Wednesday, July 15, 2009

Nicotine Wraps - Government Conspiracy?


The cafeteria at work makes these killer chicken caesar wraps. At $6.59 apiece, they're hardly a bargain, yet I keep eating them. All the time.

About a month ago, I began to suspect that there must be something in these wraps that make me keep buying them because every time I eat one, I get a bad stomach ache, so bad my stomach thinks it's folding in on itself, or even rupturing. But I keep eating those wraps.

I think there's nicotine in them, causing me to get addicted. I'm not the only one who is addicted. The cafeteria has many eateries: sushi, taco salad, burgers, fries, bbq, pizza, sandwiches, Greek stuff, Chinese stuff, etc. They get some business, but nothing compared to the two lines featuring caesar nicotine dressing: The caesar wrap line and the caesar salad line.

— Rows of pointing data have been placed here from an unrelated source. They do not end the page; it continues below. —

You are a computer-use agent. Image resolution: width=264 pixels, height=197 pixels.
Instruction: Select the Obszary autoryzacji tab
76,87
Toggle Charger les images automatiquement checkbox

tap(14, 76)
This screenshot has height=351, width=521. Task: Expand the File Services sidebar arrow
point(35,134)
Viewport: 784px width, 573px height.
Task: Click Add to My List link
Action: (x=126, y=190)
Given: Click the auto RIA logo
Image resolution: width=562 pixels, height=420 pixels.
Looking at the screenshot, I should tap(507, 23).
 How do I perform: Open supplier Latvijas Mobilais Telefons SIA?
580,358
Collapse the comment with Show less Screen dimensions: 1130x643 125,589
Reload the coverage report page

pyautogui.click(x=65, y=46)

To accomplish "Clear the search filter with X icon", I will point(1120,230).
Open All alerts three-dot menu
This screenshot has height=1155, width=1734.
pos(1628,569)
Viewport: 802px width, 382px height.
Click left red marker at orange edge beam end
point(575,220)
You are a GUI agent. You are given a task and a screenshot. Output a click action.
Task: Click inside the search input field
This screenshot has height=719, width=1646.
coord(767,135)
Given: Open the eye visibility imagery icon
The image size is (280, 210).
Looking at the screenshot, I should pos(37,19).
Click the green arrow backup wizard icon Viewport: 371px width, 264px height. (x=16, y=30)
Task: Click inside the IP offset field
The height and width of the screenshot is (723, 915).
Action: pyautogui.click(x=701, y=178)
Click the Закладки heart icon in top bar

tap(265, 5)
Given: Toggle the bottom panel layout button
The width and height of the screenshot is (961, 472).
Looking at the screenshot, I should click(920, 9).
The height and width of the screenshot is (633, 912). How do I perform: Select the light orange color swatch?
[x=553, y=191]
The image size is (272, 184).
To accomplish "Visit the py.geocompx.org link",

So today I was in a very important meeting at work in the Secretary's office, and I happened to see that the Director of Operations was there too. I marched right over, forgetting all about the reason we were there.

Me: I think there's nicotine in the caesar salad wraps. You're spiking them with something to make us keep buying them, which is wasting all our money. $7 wraps, five days a week is $35.

Director of Operations: There's no nicotine in the wraps. It's anchovies.

Me: Anchovies?

Director of Operations: Caesar dressing is made of anchovies.

I thought the Director must be shitting me, but I did some research (Yes, I probably could've been working) and discovered that anchovies are in the dressing, and they are quite salty and can cause Gout!

So not only am I addicted to these wraps, I could possibly get Gout. Gout is also known as "the rich man's disease."

How ironic. I'm wasting all my money on these wraps! I might as well start smoking cigarettes. Fewer calories, fewer anchovies, less chance of gout, and more money.